Nella nostra cassetta degli attrezzi, per poter svolgere al meglio questo mestiere, non può mancare la consapevolezza della nostra appartenenza culturale, che non è mai un concetto assoluto e valido per ogni nostro cliente. Essere profondamente consapevoli del nostro bagaglio culturale è il punto di partenza per sviluppare quella competenza multietnica e multiculturale che tenga conto e valorizzi la diversità dell’altro. Può capitare, infatti, di avere davanti a noi un cliente che appartiene ad un mondo culturale molto diverso dal nostro.
Questo mondo può essere molto differente dal nostro e può venire facile la tentazione di giudicare, di ritenere la nostra cultura superiore alla sua. Incontrare una persona che ha paradigmi valoriali molto diversi dai nostri può incutere timore, smarrimento, e paura di non riuscire a comunicare, di non essere efficaci come counselor.
Cosa fare dunque? Come possiamo entrare in punta di piedi in mondi tanto diversi dal nostro ed essere efficaci?
L’unica via, ancora una volta, è la consapevolezza di sé. Se siamo consapevoli della nostra profonda appartenenza culturale, dei nostri valori e credenze, allora possiamo evitare di identificarci totalmente con essi. Siamo in grado di mettere da parte, per un po’, le nostre idee. Siamo capaci di spogliarci momentaneamente dei nostri valori per poter ascoltare l’altro che racconta i suoi. Se non ci identifichiamo totalmente nelle nostre convinzioni, possiamo deporle a fianco a noi, per poi rimettercele addosso una volta ascoltato l’altro, magari arricchiti di qualche nuova riflessione. Arricchiti di qualche nuovo pensiero, di qualche domanda che non ci eravamo mai posti.

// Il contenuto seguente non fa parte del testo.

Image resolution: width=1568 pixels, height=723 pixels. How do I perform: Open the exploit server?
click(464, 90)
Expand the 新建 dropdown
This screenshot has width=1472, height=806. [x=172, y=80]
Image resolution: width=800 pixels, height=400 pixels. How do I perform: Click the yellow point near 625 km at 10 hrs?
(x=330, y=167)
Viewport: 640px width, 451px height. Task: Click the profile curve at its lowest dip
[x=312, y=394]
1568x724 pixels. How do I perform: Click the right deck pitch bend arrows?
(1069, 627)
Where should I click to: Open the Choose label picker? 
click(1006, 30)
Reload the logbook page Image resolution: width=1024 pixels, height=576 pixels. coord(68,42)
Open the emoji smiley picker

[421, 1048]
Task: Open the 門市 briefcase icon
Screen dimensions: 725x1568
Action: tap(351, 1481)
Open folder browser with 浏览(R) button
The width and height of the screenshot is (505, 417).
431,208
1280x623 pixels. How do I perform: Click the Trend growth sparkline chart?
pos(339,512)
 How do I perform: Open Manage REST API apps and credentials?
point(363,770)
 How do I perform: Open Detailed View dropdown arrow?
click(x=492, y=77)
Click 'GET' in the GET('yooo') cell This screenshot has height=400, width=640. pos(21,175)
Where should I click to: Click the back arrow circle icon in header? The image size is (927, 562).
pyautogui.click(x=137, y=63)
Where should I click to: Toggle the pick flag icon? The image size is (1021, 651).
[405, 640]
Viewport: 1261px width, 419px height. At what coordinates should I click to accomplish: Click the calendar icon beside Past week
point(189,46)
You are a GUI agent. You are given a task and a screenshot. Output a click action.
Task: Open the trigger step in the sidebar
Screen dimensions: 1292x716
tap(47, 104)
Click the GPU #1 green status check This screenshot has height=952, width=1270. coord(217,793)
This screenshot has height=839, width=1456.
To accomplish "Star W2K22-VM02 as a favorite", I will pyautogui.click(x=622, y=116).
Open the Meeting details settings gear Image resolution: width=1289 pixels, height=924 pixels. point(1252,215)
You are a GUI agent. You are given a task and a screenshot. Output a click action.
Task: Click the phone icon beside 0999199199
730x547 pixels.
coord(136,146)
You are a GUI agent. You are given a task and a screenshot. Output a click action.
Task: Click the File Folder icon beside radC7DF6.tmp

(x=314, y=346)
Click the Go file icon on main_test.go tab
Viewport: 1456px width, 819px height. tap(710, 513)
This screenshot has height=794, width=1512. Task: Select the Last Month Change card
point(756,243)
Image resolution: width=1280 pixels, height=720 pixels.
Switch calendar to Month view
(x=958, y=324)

Per poter ascoltare e accogliere l’altro senza pregiudizi dobbiamo prestare attenzione al suo linguaggio, una cartina tornasole per comprendere come legge il mondo. Dobbiamo osservare la sua provenienza etnica ed esplorare i significati che ha questo per la persona, come il suo orientamento sessuale e il concetto che ha di spiritualità, dove spesso troviamo i suoi valori più profondi.
Per un counselor sperimentarsi con la diversità è un’esperienza formativa, creativa, che lo può portare a sviluppare un pensiero divergente, può arricchirlo interiormente in un modo unico, può permettergli di aprire gli occhi su mondi culturali e sociali molto differenti dal suo e variegati, può allargare i suoi orizzonti.
Come possiamo entrare, quindi, come counselor, nei mondi culturali degli altri, alle volte così diversi dal nostro?
L’unica risposta possibile, l’unico punto di partenza è che possiamo entrare nel mondo dell’altro solo se prima siamo entrati nel nostro.